Create and Publish an AWS DeepLens Inference Lambda Function

This topic explains how to add an AWS Lambda inference function to your custom AWS DeepLens project. Inference is the step where the model is shown images it has never seen before and asked to make a prediction. The inference function optimizes the model to run on AWS DeepLens and feeds each camera frame into the model to get predictions. For the inference function, you use AWS Lambda to create a function that you deploy to AWS DeepLens. The inference function runs locally on the AWS DeepLens device over each frame that comes out of the camera.

AWS DeepLens supports Lambda inference funtions written in Python 2.7 and Python 3.7. Python 3.7 requires requires device software v1.4.5. You will write the Lambda function in the browser and then deploy it to run on AWS DeepLens.

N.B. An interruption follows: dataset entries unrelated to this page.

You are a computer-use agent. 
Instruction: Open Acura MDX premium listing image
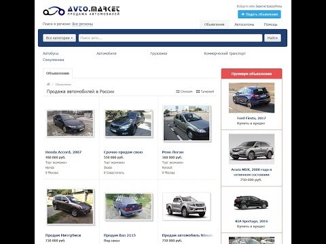(x=251, y=149)
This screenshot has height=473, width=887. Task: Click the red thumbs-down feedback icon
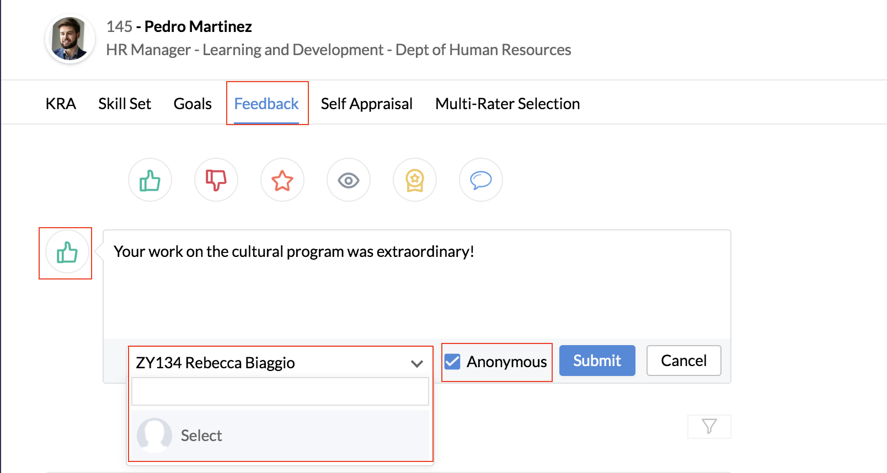pos(216,180)
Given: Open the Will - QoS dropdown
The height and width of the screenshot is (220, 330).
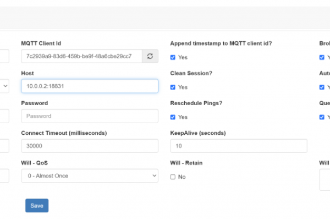Looking at the screenshot, I should 89,175.
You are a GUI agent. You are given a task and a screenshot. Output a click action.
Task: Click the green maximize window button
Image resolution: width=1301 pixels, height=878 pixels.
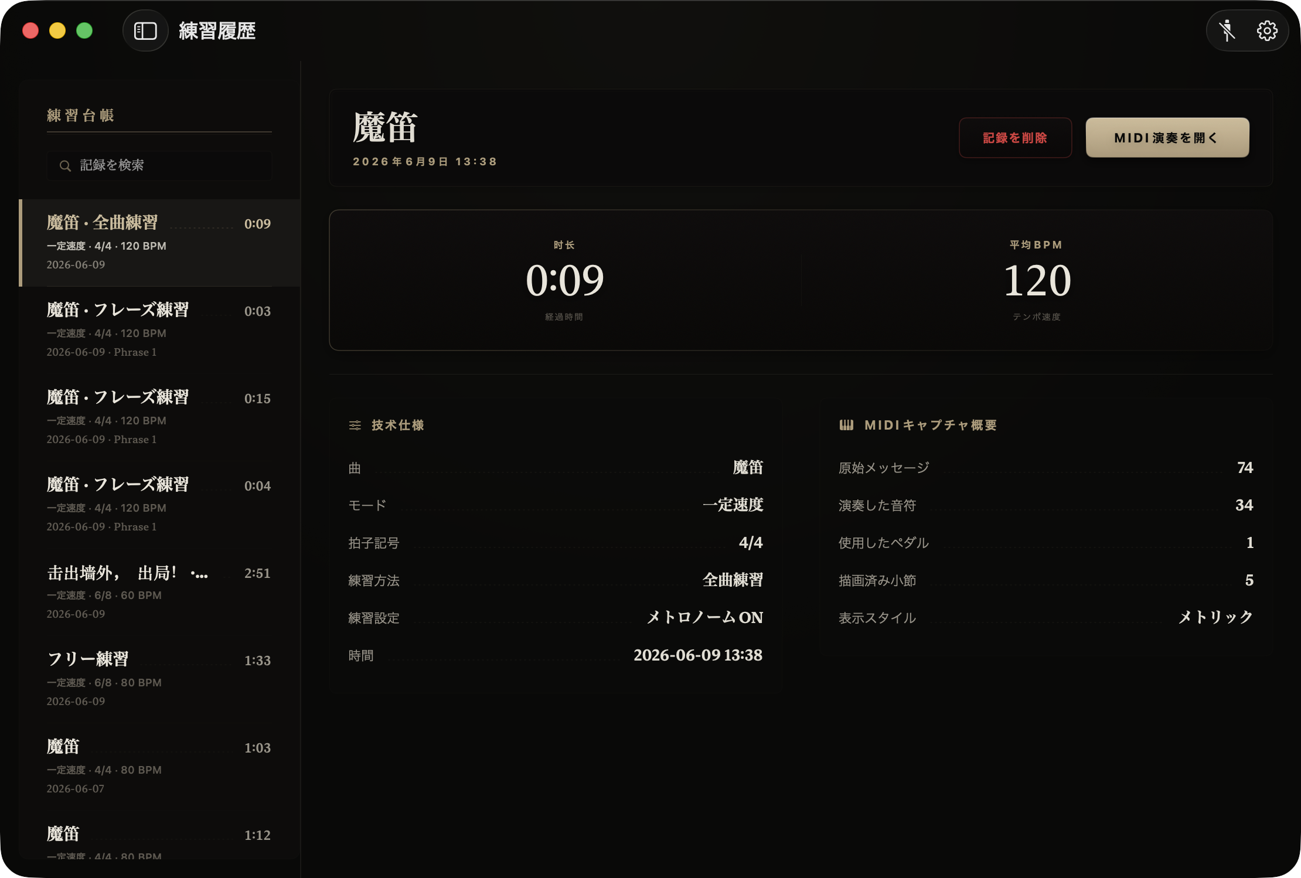[84, 30]
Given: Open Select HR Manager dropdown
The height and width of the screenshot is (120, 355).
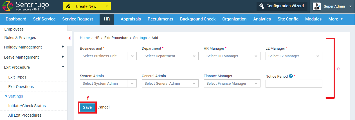Looking at the screenshot, I should [x=232, y=56].
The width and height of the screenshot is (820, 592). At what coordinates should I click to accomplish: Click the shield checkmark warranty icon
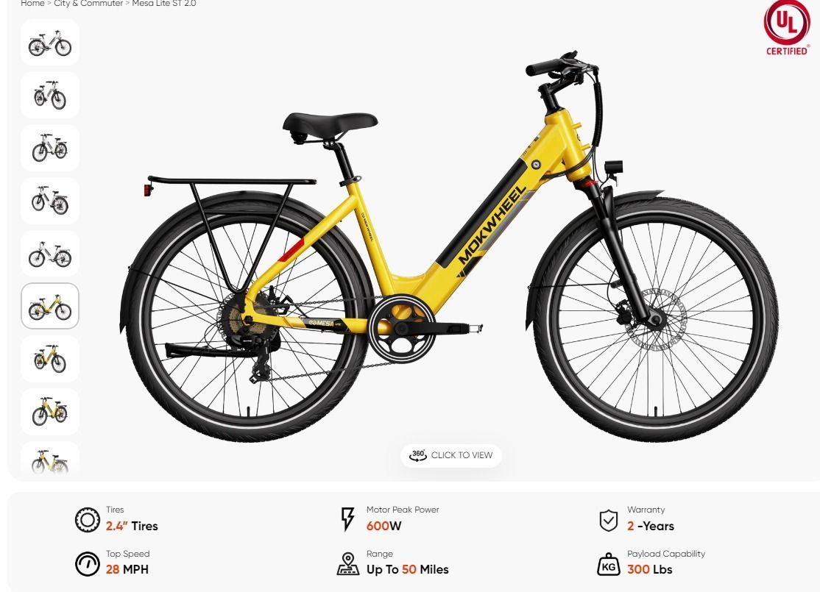point(608,521)
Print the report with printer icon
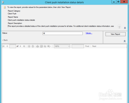Viewport: 129px width, 103px height. pyautogui.click(x=37, y=46)

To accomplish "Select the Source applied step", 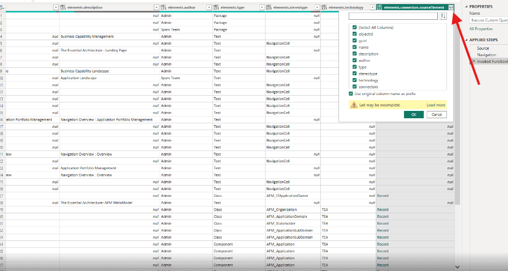I will [x=483, y=48].
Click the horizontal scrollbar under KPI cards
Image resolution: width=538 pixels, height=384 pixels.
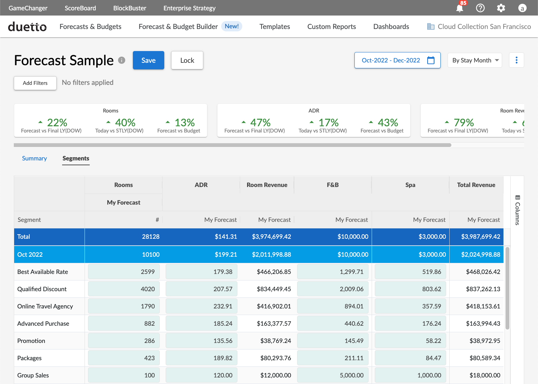tap(232, 145)
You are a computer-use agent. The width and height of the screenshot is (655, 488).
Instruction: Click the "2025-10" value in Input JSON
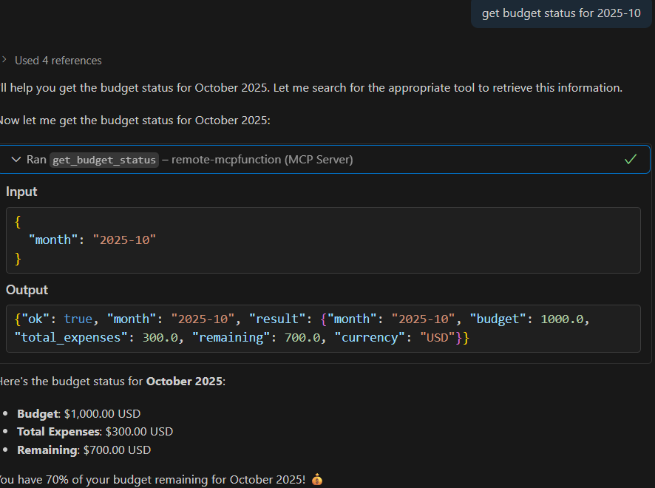tap(124, 240)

To create and publish an inference Lambda function for your AWS DeepLens project

  1. Download the AWS DeepLens inference function template to your computer. Do not unzip the downloaded file.

    The zip file contains the following:

    • lambda_function.py — this file contains the Lambda function. AWS DeepLens will run this file after your AWS DeepLens project has been deployed.

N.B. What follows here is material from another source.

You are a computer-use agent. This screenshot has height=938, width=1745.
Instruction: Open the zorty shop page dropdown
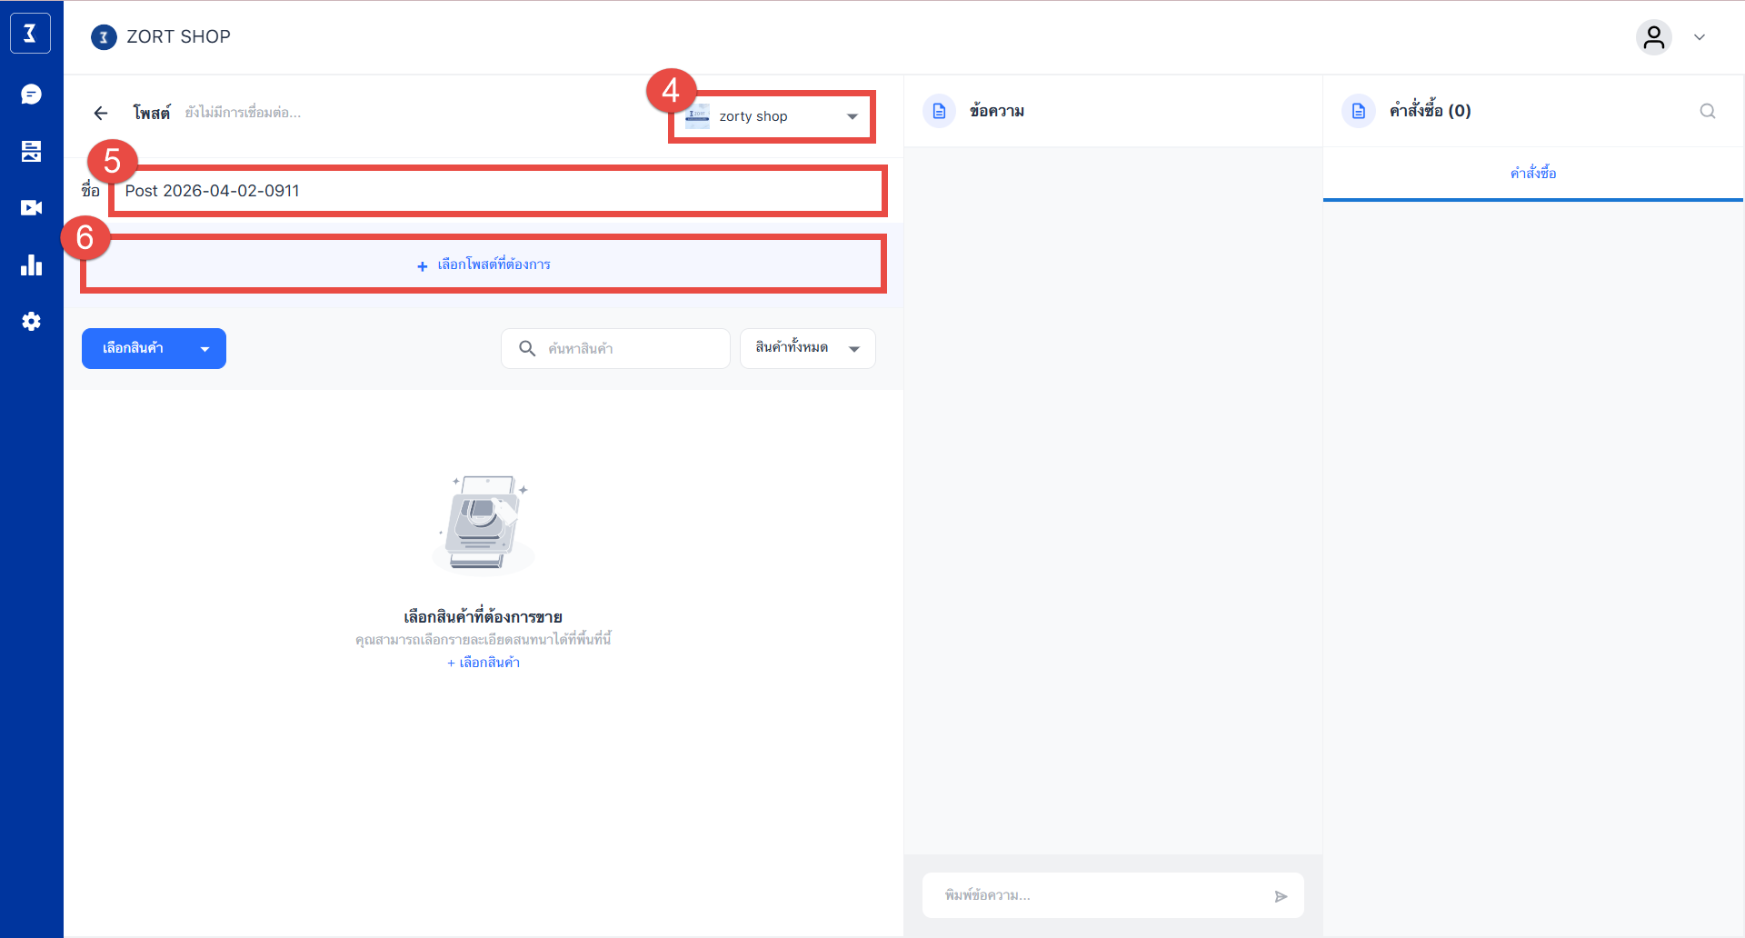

    • local_display.py — this file contains a helper class to write the modified frames from the camera into the project video stream.

    • greengrasssdk — this folder contains the AWS IoT Greengrass SDK. It is used to send prediction results back to the cloud or to another IoT device.

    You will be modifying lambda_function.py to pull frames from the camera, perform inference, and send predictions back through AWS IoT Greengrass.

  2. Sign in to the AWS Management Console and open the AWS Lambda console at https://console.aws.amazon.com/lambda/.

  3. Choose Create function, then choose Author from Scratch.

  4. In the Basic information section:

    1. Under Function name, type a name for your Lambda function, for example, deeplens-object-detection.

      The function name must start with deeplens.

    2. Under Runtime, choose Python 2.7 or Python 3.7.

    3. Under Permissions, expand Choose or create an execution role, if it's not already expanded.

    4. Under Execution role, choose Use an existing role.

    5. From the Existing role dropdown list, choose service-role/AWSDeepLensLambdaRole, which was created when you registered your device.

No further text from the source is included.